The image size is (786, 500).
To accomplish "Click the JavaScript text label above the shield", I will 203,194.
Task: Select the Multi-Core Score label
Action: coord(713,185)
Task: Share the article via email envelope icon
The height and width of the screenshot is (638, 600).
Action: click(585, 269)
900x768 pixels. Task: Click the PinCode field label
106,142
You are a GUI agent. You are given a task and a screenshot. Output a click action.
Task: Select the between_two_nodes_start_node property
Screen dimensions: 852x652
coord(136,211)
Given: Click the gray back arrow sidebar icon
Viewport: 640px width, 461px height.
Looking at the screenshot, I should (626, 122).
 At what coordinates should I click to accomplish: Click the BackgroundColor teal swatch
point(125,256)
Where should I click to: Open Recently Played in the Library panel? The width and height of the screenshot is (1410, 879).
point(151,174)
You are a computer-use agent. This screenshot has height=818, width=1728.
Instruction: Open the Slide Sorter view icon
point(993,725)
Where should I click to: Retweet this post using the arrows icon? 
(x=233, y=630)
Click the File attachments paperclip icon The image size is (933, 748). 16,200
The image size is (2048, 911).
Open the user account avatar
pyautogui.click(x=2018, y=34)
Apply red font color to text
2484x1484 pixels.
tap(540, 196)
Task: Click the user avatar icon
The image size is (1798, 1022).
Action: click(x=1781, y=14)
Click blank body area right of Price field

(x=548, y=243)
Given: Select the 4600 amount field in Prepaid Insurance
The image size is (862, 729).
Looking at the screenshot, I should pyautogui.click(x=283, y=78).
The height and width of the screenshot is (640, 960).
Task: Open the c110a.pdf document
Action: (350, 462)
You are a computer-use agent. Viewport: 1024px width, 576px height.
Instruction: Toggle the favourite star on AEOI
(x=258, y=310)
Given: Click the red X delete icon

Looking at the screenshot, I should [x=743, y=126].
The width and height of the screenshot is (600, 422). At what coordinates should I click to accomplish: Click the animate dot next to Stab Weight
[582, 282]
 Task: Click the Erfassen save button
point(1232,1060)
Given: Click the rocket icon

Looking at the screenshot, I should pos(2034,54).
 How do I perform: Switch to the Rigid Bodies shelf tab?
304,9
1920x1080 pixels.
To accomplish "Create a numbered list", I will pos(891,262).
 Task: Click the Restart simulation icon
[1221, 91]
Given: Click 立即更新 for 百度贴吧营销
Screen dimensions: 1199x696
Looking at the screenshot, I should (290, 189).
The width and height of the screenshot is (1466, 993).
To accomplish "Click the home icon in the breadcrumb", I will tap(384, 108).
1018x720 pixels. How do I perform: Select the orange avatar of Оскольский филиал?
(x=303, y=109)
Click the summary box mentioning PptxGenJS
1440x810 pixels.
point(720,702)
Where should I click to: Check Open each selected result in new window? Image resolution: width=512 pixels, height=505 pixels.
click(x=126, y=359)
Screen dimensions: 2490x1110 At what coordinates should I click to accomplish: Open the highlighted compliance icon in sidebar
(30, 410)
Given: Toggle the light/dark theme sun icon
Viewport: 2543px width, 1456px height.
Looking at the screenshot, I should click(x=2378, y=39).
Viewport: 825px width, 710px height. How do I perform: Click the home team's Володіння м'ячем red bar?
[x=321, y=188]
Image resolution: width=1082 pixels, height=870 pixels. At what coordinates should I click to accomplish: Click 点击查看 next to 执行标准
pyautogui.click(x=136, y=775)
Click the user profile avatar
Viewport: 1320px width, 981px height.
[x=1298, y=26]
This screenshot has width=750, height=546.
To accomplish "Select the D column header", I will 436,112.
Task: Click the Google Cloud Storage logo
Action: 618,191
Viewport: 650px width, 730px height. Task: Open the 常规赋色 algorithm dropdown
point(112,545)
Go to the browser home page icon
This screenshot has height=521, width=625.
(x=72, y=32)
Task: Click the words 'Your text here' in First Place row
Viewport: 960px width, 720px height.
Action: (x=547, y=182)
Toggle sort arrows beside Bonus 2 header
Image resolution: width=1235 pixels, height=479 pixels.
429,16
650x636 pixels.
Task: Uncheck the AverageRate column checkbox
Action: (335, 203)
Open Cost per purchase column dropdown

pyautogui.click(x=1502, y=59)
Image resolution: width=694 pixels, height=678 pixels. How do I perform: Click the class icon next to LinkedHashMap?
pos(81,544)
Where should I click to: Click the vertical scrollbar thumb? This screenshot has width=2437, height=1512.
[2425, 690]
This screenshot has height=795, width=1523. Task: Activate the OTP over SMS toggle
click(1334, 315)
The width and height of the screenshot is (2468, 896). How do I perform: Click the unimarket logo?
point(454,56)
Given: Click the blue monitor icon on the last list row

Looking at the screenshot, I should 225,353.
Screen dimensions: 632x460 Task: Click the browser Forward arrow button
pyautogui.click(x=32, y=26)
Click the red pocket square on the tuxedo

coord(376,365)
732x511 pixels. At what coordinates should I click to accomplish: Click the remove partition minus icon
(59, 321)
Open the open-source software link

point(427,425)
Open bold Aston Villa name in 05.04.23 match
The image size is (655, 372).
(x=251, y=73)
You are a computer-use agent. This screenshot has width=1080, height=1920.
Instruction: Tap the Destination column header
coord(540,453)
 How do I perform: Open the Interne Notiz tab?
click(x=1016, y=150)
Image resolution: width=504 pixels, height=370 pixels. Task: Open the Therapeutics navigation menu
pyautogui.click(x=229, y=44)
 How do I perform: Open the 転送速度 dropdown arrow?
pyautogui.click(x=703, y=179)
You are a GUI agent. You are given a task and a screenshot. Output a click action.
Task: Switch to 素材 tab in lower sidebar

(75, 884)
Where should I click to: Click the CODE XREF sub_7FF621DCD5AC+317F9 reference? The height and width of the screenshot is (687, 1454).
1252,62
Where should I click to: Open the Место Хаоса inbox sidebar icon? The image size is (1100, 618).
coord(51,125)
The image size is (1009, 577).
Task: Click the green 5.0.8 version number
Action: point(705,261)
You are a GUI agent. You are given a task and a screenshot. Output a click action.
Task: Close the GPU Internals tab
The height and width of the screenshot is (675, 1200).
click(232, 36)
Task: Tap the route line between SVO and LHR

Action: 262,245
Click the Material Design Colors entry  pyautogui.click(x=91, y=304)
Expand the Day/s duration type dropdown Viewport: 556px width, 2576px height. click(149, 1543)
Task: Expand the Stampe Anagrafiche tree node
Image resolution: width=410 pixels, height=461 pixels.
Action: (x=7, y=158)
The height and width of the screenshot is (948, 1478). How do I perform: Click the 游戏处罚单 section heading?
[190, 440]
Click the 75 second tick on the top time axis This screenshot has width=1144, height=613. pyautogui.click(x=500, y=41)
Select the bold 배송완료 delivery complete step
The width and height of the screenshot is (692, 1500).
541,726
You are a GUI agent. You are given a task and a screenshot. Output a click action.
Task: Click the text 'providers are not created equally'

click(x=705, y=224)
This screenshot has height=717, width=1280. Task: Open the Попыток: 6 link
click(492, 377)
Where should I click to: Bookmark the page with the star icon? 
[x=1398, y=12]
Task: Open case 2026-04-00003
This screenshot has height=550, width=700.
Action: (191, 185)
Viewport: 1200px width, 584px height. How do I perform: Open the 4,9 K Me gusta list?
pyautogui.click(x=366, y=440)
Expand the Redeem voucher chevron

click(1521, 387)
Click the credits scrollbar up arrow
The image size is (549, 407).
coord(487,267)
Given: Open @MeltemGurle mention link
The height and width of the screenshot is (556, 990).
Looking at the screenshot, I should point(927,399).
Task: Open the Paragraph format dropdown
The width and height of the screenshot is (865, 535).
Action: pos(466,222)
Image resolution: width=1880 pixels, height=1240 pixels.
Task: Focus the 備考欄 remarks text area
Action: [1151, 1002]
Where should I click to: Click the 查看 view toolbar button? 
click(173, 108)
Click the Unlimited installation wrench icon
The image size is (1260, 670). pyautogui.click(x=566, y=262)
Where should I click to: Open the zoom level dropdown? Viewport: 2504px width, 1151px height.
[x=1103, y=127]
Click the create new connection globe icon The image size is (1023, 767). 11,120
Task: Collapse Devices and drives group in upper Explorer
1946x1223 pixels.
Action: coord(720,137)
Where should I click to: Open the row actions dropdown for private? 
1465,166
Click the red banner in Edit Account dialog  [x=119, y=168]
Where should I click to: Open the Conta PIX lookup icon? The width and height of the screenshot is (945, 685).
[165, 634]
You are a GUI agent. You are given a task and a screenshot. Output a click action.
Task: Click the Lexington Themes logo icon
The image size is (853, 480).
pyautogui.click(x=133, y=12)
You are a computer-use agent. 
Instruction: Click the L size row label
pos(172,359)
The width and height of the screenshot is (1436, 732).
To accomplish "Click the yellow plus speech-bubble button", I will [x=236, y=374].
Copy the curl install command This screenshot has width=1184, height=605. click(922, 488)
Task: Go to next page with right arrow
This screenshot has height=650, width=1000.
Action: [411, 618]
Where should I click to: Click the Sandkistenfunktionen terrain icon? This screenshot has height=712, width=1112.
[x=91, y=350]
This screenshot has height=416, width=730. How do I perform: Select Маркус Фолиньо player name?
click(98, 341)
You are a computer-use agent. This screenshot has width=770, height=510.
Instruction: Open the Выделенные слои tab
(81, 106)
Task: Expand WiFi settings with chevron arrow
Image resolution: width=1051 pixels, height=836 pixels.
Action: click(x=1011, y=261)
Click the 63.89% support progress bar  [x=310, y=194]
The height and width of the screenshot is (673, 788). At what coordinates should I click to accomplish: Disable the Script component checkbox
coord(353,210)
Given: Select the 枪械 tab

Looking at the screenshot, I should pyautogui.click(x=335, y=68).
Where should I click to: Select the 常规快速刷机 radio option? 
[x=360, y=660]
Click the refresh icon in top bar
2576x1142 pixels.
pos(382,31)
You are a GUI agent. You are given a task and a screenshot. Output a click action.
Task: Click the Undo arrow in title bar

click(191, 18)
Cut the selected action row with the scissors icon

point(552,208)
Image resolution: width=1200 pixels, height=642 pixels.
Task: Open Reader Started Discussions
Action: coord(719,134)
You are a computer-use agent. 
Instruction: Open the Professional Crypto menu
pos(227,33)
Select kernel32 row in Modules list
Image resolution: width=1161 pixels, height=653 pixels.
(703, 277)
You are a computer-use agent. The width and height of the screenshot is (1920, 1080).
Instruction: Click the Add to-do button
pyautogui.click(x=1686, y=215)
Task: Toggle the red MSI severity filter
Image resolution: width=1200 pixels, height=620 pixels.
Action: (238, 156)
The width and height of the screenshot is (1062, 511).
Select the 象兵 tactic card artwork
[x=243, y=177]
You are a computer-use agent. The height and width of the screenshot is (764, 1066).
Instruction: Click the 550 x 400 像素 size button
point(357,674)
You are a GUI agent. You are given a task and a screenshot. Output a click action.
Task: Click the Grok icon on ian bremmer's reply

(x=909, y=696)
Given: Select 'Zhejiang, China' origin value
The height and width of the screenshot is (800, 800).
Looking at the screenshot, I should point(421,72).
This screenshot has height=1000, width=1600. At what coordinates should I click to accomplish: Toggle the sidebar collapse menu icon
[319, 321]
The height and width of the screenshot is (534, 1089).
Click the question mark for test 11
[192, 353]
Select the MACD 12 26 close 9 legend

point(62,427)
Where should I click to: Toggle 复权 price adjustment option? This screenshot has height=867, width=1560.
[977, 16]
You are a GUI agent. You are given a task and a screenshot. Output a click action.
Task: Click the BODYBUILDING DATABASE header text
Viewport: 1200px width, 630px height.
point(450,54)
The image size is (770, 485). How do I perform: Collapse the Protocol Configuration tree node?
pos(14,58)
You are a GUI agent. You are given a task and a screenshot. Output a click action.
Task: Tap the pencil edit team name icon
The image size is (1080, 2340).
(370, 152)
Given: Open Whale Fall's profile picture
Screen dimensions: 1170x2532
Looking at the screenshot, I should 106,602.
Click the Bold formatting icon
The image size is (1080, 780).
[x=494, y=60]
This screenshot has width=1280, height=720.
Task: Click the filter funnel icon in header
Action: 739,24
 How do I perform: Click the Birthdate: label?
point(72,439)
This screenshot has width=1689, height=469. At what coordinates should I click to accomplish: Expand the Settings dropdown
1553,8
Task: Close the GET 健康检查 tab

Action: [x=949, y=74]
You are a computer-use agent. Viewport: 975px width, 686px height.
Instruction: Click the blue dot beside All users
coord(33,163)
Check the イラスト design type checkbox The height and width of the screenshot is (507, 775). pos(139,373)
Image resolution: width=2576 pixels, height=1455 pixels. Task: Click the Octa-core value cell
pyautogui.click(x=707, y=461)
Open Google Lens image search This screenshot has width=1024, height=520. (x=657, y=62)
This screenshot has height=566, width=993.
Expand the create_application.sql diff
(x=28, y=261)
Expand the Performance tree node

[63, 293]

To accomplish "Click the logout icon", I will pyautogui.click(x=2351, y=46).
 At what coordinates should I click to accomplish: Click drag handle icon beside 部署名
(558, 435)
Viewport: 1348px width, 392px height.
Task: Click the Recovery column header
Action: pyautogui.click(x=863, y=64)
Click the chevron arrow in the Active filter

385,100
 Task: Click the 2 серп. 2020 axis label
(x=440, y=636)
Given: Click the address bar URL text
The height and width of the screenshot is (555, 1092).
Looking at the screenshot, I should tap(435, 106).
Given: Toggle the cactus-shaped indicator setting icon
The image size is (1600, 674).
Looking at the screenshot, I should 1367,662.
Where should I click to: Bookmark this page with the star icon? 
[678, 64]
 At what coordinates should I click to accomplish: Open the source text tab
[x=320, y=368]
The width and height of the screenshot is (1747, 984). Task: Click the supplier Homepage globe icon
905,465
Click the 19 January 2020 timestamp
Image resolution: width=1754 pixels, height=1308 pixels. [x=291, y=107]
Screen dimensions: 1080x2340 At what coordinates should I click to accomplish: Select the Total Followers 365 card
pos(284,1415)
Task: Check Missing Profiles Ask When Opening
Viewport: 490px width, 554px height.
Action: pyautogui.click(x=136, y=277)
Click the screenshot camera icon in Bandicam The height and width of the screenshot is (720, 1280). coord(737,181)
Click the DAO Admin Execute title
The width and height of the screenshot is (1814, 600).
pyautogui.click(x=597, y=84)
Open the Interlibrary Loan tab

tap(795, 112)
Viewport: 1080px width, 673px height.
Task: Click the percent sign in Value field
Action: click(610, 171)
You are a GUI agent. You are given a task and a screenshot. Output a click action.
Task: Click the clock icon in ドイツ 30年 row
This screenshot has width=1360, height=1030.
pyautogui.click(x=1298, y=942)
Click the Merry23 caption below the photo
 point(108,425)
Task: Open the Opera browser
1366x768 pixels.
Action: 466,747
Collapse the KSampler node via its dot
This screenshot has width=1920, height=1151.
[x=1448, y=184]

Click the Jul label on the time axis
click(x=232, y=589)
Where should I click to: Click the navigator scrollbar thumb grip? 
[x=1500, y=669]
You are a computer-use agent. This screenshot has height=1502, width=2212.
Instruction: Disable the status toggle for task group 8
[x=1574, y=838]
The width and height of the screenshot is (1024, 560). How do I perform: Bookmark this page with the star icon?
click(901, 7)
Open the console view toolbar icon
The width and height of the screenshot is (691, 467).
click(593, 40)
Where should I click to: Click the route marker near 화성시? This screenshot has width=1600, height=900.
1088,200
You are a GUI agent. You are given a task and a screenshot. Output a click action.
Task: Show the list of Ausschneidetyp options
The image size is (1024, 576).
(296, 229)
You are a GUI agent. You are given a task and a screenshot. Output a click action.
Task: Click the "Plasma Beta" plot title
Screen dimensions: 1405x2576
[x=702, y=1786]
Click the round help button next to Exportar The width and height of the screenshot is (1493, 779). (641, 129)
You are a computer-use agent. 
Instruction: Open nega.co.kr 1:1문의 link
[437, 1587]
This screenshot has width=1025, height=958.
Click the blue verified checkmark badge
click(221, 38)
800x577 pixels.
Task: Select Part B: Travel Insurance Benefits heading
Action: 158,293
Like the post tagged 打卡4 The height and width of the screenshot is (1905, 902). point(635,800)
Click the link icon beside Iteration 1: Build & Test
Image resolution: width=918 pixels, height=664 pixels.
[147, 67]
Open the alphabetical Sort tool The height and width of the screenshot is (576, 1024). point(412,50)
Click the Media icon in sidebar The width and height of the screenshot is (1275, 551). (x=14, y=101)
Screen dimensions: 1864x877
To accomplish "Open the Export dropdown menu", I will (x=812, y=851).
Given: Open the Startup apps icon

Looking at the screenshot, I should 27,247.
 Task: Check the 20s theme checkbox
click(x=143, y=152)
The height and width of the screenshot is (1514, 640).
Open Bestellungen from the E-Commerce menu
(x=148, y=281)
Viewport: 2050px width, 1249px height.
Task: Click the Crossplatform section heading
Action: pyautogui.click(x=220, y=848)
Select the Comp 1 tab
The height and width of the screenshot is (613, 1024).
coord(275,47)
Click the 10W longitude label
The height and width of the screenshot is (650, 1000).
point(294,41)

━━━━━━━━━━

In the records, rewrite the part that opens with the line containing "Click the 75" and closes with the line containing "Looking at the screenshot, I should point(927,399).", putting "Save" in place of "Bookmark" and leaving everything else unchanged.

Click the 75 second tick on the top time axis This screenshot has width=1144, height=613. pyautogui.click(x=500, y=41)
Select the bold 배송완료 delivery complete step
The width and height of the screenshot is (692, 1500).
541,726
You are a GUI agent. You are given a task and a screenshot. Output a click action.
Task: Click the text 'providers are not created equally'

click(x=705, y=224)
This screenshot has height=717, width=1280. Task: Open the Попыток: 6 link
click(492, 377)
Where should I click to: Save the page with the star icon? 
[x=1398, y=12]
Task: Open case 2026-04-00003
This screenshot has height=550, width=700.
Action: (191, 185)
Viewport: 1200px width, 584px height. How do I perform: Open the 4,9 K Me gusta list?
pyautogui.click(x=366, y=440)
Expand the Redeem voucher chevron

click(1521, 387)
Click the credits scrollbar up arrow
The image size is (549, 407).
coord(487,267)
Given: Open @MeltemGurle mention link
The height and width of the screenshot is (556, 990).
Looking at the screenshot, I should point(927,399).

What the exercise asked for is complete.